Keplers laws and a hypothetical 1/r^3 dependence

[standardflop]

Hello,
i've been asked a hypothetical question about Keplers three laws: What if the gravitational force was proprotional to 1/r^3 instead of 1/r^2? And for one of the laws it apparently "isent easy to decide". My thoughts:

keplers 1. : my first thought was that this law was the "not easy to decide"
keplers 2. : must still be valid, because the vector product r x F will always be zero, and hence dL/dt = 0 (conservation of momentum for any central force)
keplers 3 : a planets period would change?

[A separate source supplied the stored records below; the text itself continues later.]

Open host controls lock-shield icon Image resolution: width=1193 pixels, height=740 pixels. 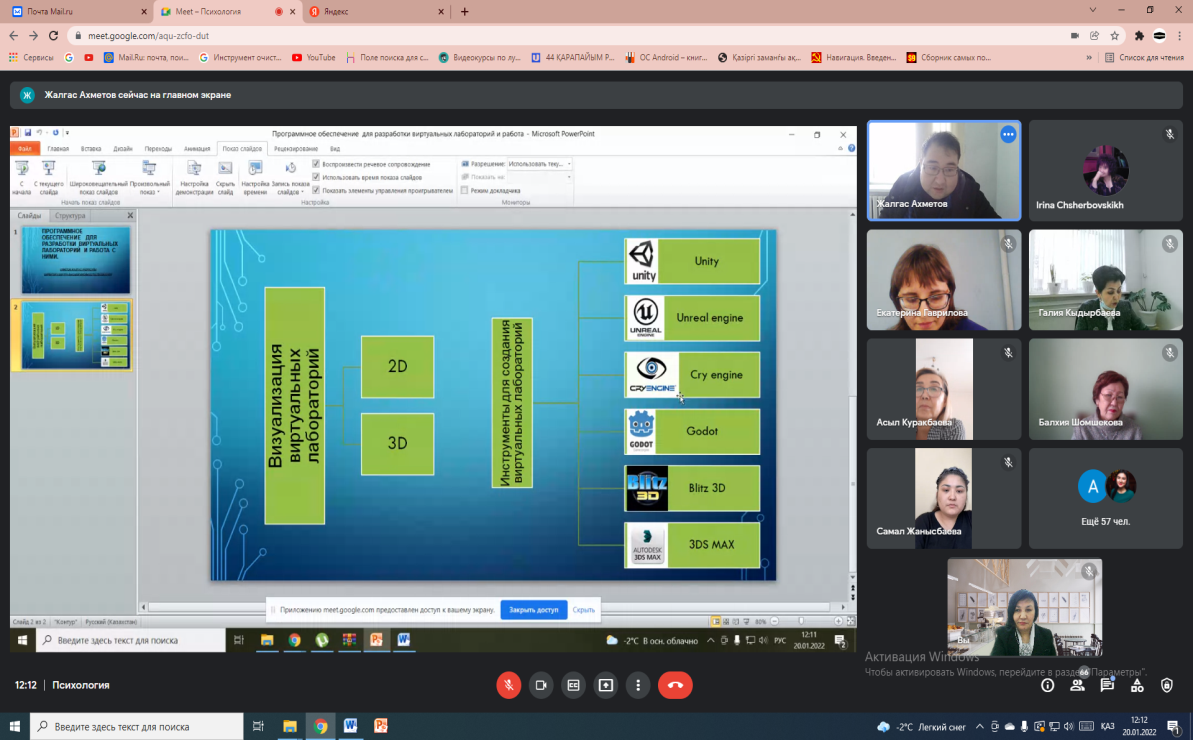pyautogui.click(x=1166, y=685)
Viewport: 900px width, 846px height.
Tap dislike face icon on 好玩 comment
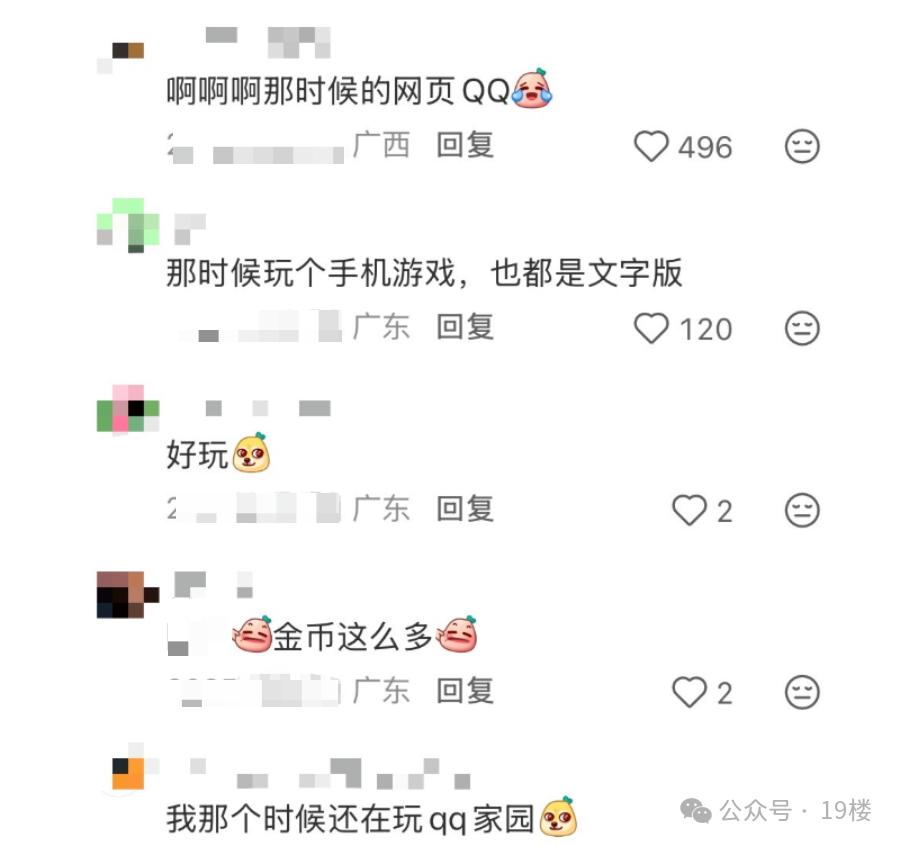(x=802, y=510)
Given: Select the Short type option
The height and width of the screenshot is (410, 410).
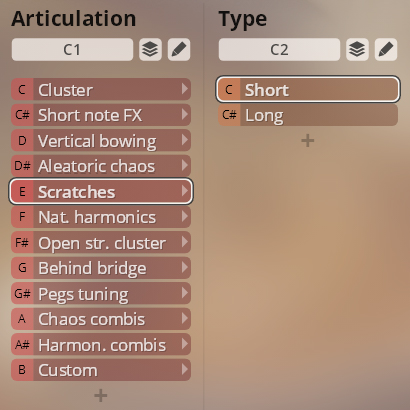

Is this correct? And can somebody help me clearify matters?

 

[member 553083]

Thanks in advance!Kepler's first law: This law states that the orbits of planets around the Sun are ellipses, with the Sun at one focus. If the gravitational force was proportional to 1/r^3, then the orbits would still be ellipses, but the shape of the ellipse may change.Kepler's second law: This law states that a planet sweeps out equal areas in equal times along its orbit. Since the gravitational force is determined by the ratio of the masses of the two objects and the square of the distance between them, a change in the force to 1/r^3 would not affect this law.Kepler's third law: This law states that the square of the orbital period of a planet is proportional to the cube of the semi-major axis of its orbit. If the gravitational force was proportional to 1/r^3, then the orbital period would change, as the force would influence the acceleration of the planet along its orbit.